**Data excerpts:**
>>

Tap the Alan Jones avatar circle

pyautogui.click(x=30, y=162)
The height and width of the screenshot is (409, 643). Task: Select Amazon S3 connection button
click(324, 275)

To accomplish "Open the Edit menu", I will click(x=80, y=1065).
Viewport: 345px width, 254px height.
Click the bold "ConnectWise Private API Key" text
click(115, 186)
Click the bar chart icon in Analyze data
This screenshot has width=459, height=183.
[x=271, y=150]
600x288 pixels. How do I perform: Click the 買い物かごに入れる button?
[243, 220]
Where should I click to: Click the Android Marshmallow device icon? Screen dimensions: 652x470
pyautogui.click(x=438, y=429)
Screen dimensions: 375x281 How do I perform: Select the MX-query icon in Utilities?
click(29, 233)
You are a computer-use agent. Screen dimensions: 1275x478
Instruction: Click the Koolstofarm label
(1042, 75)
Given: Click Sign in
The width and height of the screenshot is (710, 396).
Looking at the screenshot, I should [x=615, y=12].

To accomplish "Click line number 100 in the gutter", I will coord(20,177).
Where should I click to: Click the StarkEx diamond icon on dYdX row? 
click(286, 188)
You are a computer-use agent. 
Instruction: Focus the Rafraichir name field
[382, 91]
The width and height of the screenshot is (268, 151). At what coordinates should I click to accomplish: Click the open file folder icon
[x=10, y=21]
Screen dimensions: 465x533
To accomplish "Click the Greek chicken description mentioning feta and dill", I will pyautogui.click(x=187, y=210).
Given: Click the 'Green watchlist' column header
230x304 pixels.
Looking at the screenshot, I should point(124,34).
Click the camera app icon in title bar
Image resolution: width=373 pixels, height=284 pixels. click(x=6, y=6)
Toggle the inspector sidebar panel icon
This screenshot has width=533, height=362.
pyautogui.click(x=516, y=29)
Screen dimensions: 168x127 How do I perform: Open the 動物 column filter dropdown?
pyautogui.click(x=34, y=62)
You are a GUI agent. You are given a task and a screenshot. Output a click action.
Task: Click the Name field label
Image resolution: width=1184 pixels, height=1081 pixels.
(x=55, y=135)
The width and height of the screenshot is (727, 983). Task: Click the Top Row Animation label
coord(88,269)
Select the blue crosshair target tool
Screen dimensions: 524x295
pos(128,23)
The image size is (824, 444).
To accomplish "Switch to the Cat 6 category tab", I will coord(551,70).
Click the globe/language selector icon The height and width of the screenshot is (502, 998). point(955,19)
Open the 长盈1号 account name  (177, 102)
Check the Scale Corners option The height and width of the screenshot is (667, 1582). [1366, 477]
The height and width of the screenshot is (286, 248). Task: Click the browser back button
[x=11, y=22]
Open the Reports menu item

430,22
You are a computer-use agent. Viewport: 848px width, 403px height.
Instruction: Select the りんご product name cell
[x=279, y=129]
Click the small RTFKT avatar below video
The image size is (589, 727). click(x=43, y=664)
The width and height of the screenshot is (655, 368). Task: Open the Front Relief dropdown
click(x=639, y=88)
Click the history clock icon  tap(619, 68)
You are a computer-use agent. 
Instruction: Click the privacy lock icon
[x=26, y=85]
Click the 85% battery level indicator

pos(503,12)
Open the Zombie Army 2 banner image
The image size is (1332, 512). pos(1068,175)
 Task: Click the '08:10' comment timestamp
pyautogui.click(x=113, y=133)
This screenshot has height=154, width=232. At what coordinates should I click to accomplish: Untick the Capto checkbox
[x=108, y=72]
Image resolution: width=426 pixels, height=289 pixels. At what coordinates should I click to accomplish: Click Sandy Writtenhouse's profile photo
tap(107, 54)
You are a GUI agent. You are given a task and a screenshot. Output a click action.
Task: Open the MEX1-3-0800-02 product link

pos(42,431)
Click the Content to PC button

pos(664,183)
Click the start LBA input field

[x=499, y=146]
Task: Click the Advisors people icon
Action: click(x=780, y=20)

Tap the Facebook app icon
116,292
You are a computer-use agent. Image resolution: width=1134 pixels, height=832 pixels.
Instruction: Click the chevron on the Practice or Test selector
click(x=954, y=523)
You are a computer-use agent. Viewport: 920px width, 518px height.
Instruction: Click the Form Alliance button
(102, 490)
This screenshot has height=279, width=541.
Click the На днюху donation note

<<

**TASK DETAILS:** Beginning with the line that has "Instruction: Focus the Rafraichir name field" and ending with the line that has "Screen dimensions: 465x533", set down the lines above exactly and include no others.

**EXERCISE SOLUTION:**
Instruction: Focus the Rafraichir name field
[382, 91]
The width and height of the screenshot is (268, 151). At what coordinates should I click to accomplish: Click the open file folder icon
[x=10, y=21]
Screen dimensions: 465x533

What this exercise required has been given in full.